The model size having an impact is pretty interesting… one possible explanation could be that the database connection times out while the model is loaded, so the subsequent calls fail (which is weird and possibly fixable). To test this, you could try editing prodigy/recipes/ner.py
and moving the calls to the DB
further up in the recipe so that they’re made before the model is loaded:
examples = DB.get_dataset(dataset)
task_hashes = DB.get_task_hashes(dataset)
# load the model and do everything else afterwards
Btw, speaking of Prodigy’s PostgreSQL integration: It might not be relevant to this problem, but maybe you’ll find it useful later on. This thread shows an example of connecting to a remote PostgreSQL database by creating the peewee DB manually, and passing it into Prodigy’s Database
. It also uses the Playhouse extension for peewee, which comes with additional extensions for PostgreSQL.
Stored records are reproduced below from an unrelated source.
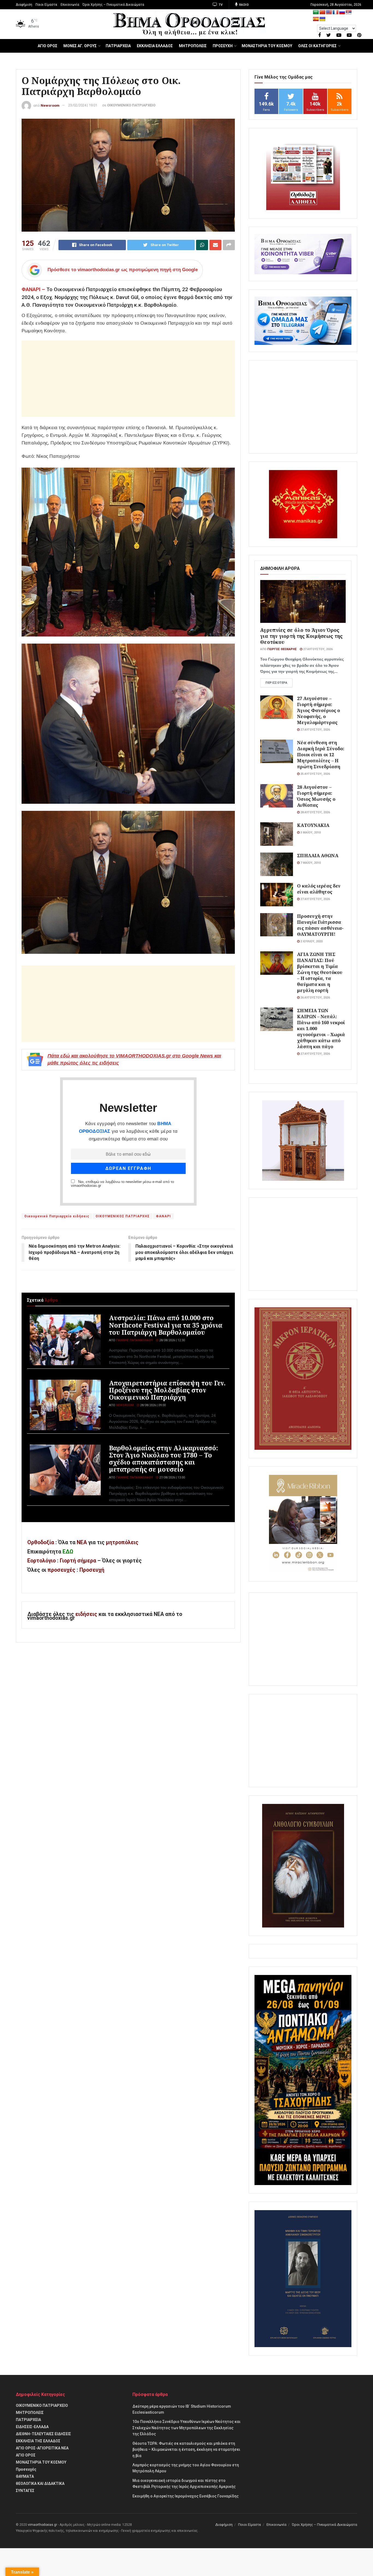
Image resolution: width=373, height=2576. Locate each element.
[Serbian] (349, 12)
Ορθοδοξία (40, 1542)
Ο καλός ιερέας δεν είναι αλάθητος (319, 889)
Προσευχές (26, 2469)
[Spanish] (316, 19)
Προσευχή (91, 1570)
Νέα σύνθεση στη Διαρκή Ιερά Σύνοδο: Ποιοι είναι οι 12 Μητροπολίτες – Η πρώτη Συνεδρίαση (320, 754)
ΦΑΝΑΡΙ (163, 1216)
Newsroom (50, 105)
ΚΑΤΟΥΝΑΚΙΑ (313, 825)
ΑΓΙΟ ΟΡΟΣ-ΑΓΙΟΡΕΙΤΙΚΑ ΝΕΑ (42, 2448)
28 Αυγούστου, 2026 (315, 812)
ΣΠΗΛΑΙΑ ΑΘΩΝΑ (317, 855)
The upcoming version of Prodigy will include some improvements to the database connection handling, which might also help with this problem. And, finally, we’ve never really been happy with the way ner.make-gold
works (e.g. it requiring a raw dataset and making many passes over the data). So in the upcoming version, the current ner.make-gold
recipe will be replaced with a more convenient version using the ner_manual
interface to create gold-standard data faster by correcting the model’s predictions.
Edit: Forgot to add another debugging tip. In case you haven’t seen it already, you can also run all Prodigy recipes and command with the PRODIGY_LOGGING=basic
or PRODIGY_LOGGING=verbose
environment variable. This will log everything that’s going on, including database stuff.